Sorry, I was not clear. The penalty here is not the traversal of
memblock.reserved array. The penalty is for redundant initialization of
struct page for ranges memblock.reserved describes.
For instance, the if user specified hugetlb_cma=nnG loop over
memblock.reserved will cause redundant initialization pass over the
pages in this nnG.

> Such change would benefit the code even if we remove the loop over
> memblock.reserved.
> 
> > > > > @@ -7126,7 +7155,13 @@ unsigned long __init node_map_pfn_alignm
> > > > >   */
> > > > >  unsigned long __init find_min_pfn_with_active_regions(void)
> > > > >  {
> > > > > -	return PHYS_PFN(memblock_start_of_DRAM());
> > > > > +	/*
> > > > > +	 * reserved regions must be included so that their page
> > > > > +	 * structure can be part of a zone and obtain a valid zoneid
> > > > > +	 * before __SetPageReserved().
> > > > > +	 */
> > > > > +	return min(PHYS_PFN(memblock_start_of_DRAM()),
> > > > > +		   PHYS_PFN(memblock.reserved.regions[0].base));
> > > > 
> > > > So this implies that reserved memory starts before memory. Don't you
> > > > find this weird?
> > > 
> > > The above is a more complex way to write the below, which will make it
> > > more clear there's never overlap:
> > > 
> > > 		if (entry->type == E820_TYPE_SOFT_RESERVED)
> > > 			memblock_reserve(entry->addr, entry->size);
> > > 		else if (entry->type == E820_TYPE_RAM || entry->type == E820_TYPE_RESERVED_KERN)
> > > 			memblock_add(entry->addr, entry->size);
> > 
> > So what about E820_TYPE_ACPI or E820_TYPE_NVS?
> > How should they be treated?
> > 
> > It happend that we memblock_reserve() the first page, but what if the
> > BIOS marks pfn 1 as E820_TYPE_ACPI? It's neither in .memory nor in
> > .reserved. Does it belong to zone 0 and node 0?
> > 
> > Or, if, say, node 1 starts at 4G and the BIOS claimed several first pages
> > of node 1 as type 20?
> > What should we do then?
> 
> I see we still have dependencies on the caller to send down good data,
> which would be ideal to remove.

Regardless of particular implementation, the generic code cannot detect
physical memory layout, this is up to architecture to detect what memory
banks are populated and provide this information to the generic code.

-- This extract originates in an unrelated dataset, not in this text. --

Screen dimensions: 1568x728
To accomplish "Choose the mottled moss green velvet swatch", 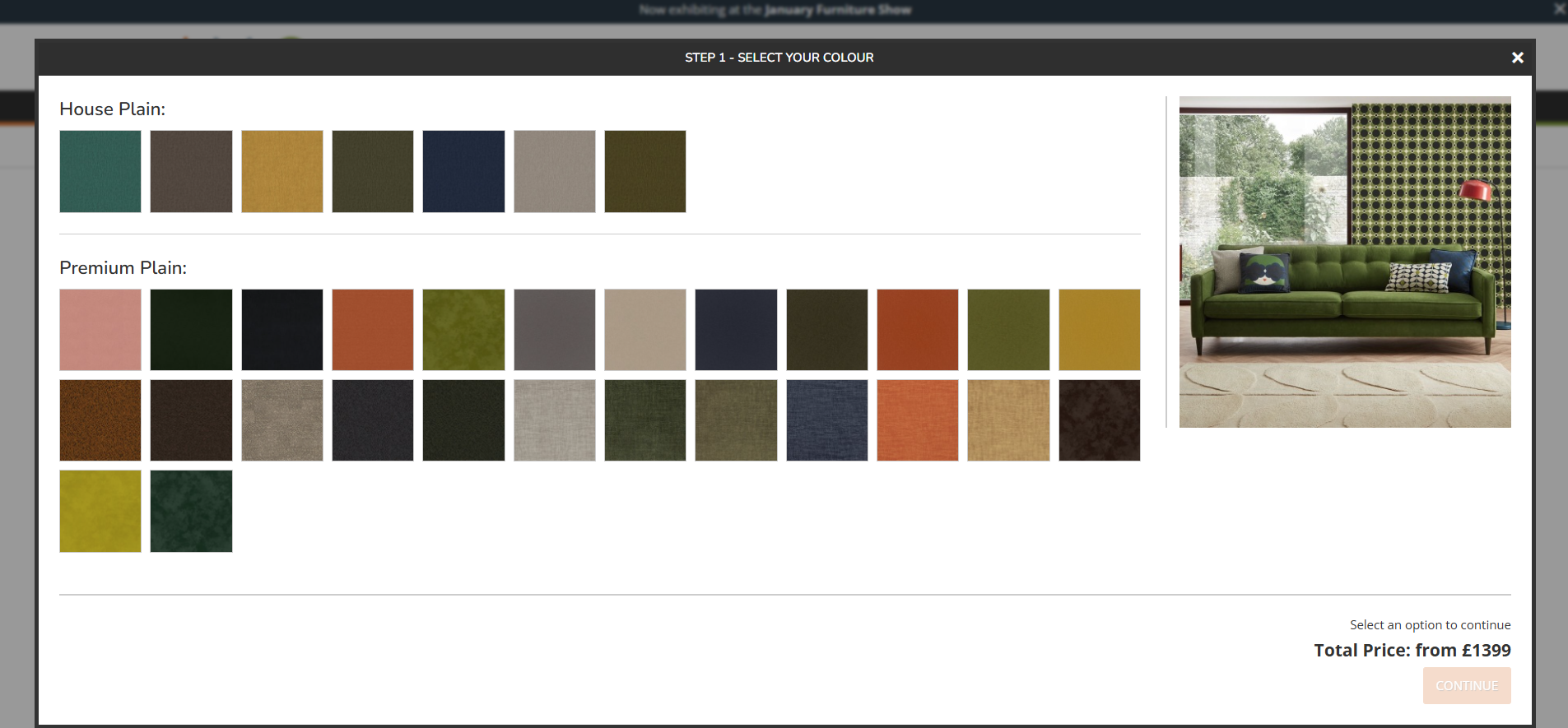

So we'll always have what you call "dependencies on the caller" here.
The good thing is that we can fix "the caller" when we find it's wrong.

> I guess before worrying of pfn 1 not being added to memblock.reserved,
> I'd worry about pfn 0 itself not being added to memblock.reserved.

My point was that with a bit different e820 table we may again hit a
corner case that we didn't anticipate.

pfn 0 is in memblock.reserved by a coincidence and not by design and using
memblock.reserved to detect zone/node boundaries is not reliable.

Moreover, if you look for usage of for_each_mem_pfn_range() in
page_alloc.c, it's looks very much that it is presumed to iterate over
*all* physical memory, including mysterious pfn 0.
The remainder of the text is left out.